_TASK STATEMENT_: Render each line of the records below as an item in a numbered list, omitting blank lines and leaving out the pictures.
++++ DATA ENTRIES ++++
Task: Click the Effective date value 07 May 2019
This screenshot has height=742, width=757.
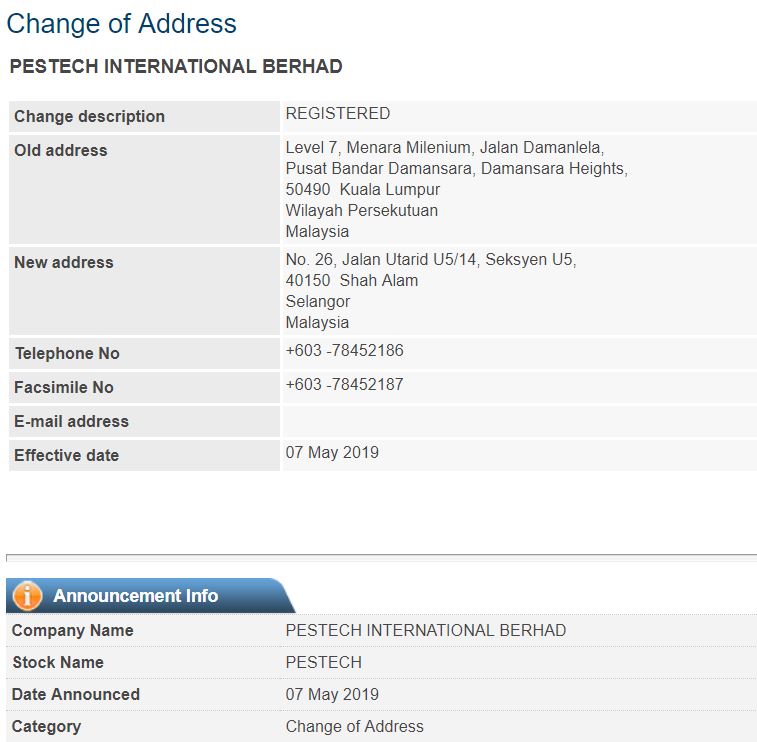Action: click(x=332, y=452)
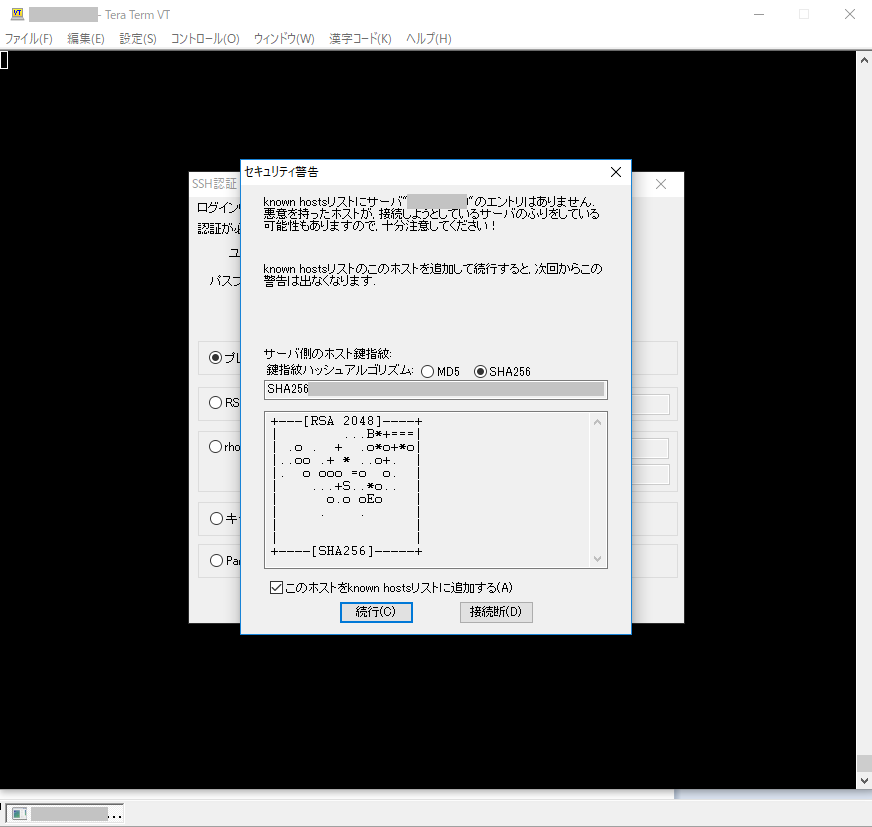Open the ファイル(F) menu

click(x=27, y=38)
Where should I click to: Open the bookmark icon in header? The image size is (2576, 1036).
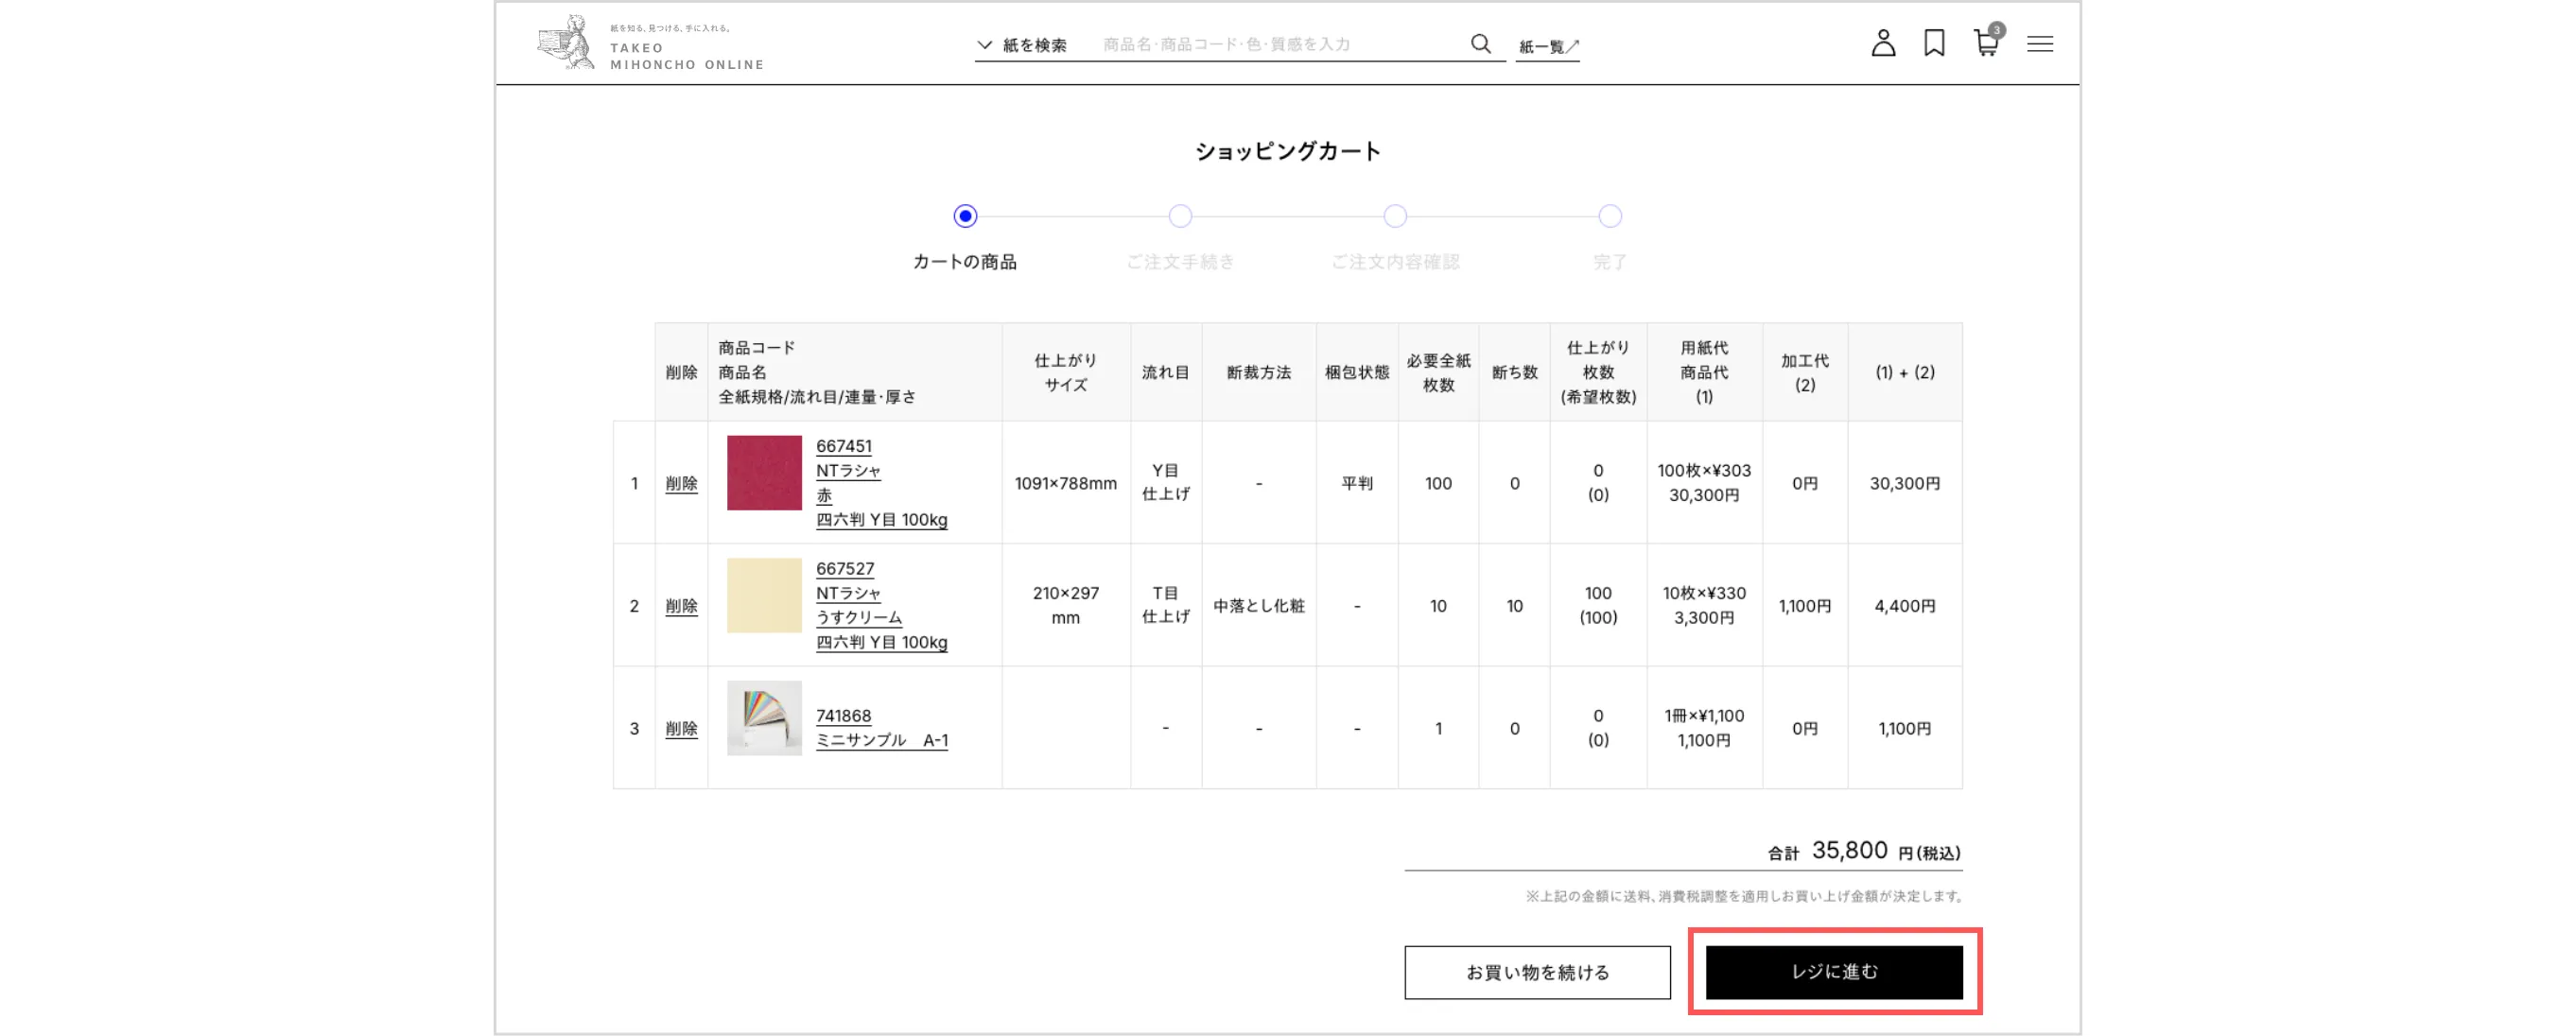[1933, 43]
++++
_RIGHT ANSWER_:
1. Task: Click the Effective date value 07 May 2019
2. This screenshot has height=742, width=757.
3. Action: click(x=332, y=452)
4. Open the ファイル(F) menu
5. click(x=27, y=38)
6. Where should I click to: Open the bookmark icon in header? The image size is (2576, 1036).
7. [1933, 43]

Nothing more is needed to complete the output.